Lorenzo James Hatch (July 16, 1856 – February 3, 1914) was an American artist best known for his work as a portrait engraver in Washington, D.C., and New York. He worked for the United States Bureau of Engraving and Printing, private bank note printers, and in China, assisting the government with establishing a government bureau of engraving and printing.

==Biography==
Hatch was born in Hartford, New York, and raised in Dorset, Vermont. He studied at the Washington Art Students' Club and with Robert Henri. Early in his career, he found his talent for engraving intricate portraits in metals. In 1874, the head of the United States Bureau of Engraving and Printing admired Hatch's portrait of George Washington on copper and hired him. During his time in Washington, D.C., Hatch spent his nights studying drawing and watercolor painting. However, his talent to engrave vignettes of presidents and other famous figures proved more impressive. In 1888, Hatch moved to Chicago to work for a private bank note company. There, he met Grace Harrison of California. They were married and had one son, Harrison in 1902. After taking a job in New York City with another bank note company, Hatch solidified his reputation in the field.

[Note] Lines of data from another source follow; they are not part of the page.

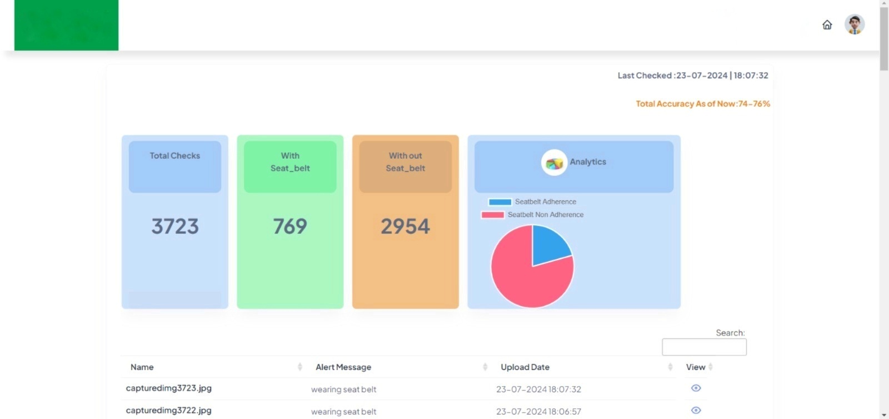
Task: Click the green logo in header
Action: (x=66, y=25)
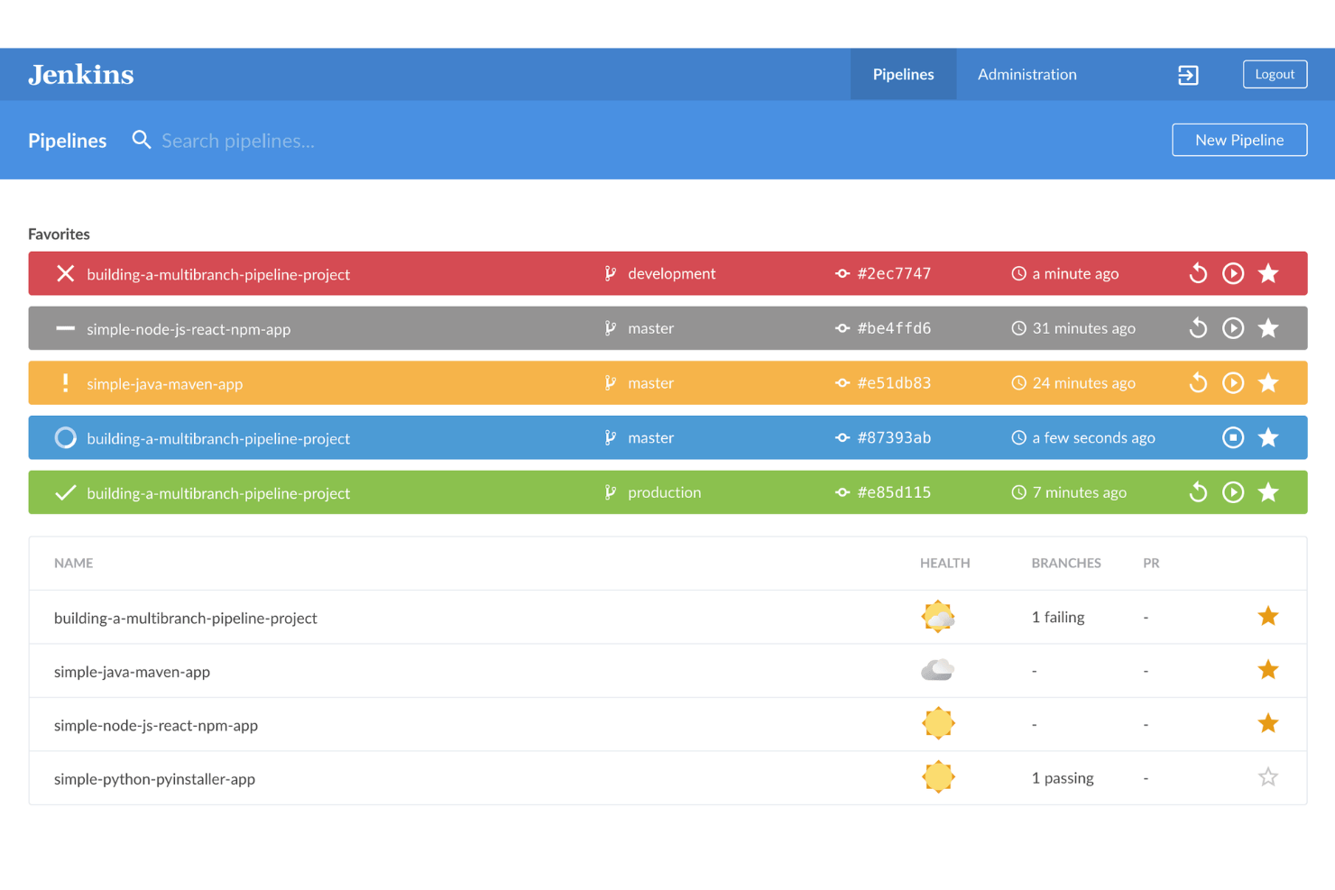Click the exit arrow icon in the navbar

point(1188,74)

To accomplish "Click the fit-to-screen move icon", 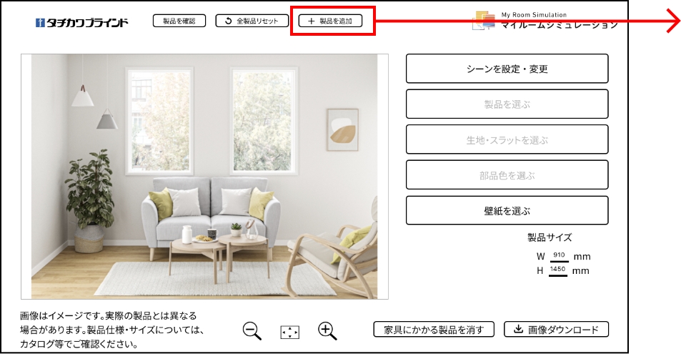I will [289, 333].
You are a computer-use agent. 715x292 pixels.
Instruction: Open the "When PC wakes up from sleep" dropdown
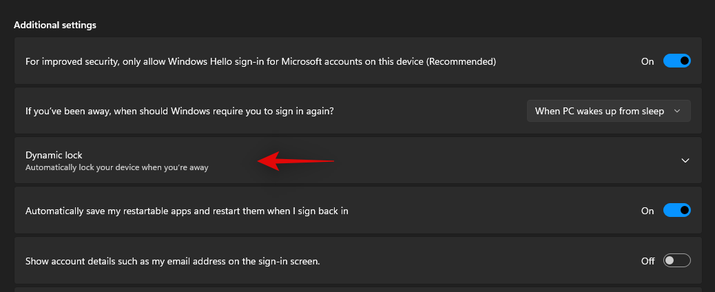click(608, 111)
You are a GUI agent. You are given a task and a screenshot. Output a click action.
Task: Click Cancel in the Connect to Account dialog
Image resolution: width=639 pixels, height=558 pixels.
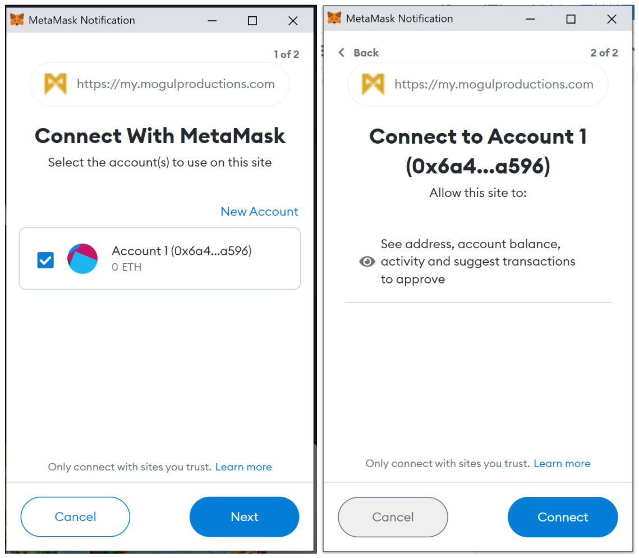pyautogui.click(x=393, y=517)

The portraits of Ulysses S. Grant and Philip Sheridan on the reverse of the 1896 US five-dollar bill (Electricity as the Dominant Force in the World) were engraved by Lorenzo Hatch. The reverse of the 1896 two-dollar silver certificate (Science presenting steam and electricity to Commerce and Manufacture) was designed by Thomas Morris. The two portraits of Samuel Morse and Robert Fulton were engraved by Lorenzo Hatch.

Around 1908, the Chinese government invited Hatch to establish a Bureau of Engraving and Printing modeled after that of the United States. He accepted a six-year contract to oversee the building of the bureau and train the Chinese to run the office. With his wife, their son, and sister-in-law Effie Harrision, Lorenzo moved to Peking. During his time in China, Lorenzo Hatch succeeded in building the foundations for a modern printing bureau. However, the Xinhai Revolution in China between 1911 and 1912 hindered completion. He described his experiences, perceptions, and insecurities of being in China to his family and friends through letters. Before his contract ended, Hatch died on February 3, 1914. His body was returned to Dorset, Vermont, and is buried in Maple Hill Cemetery across from his boyhood home.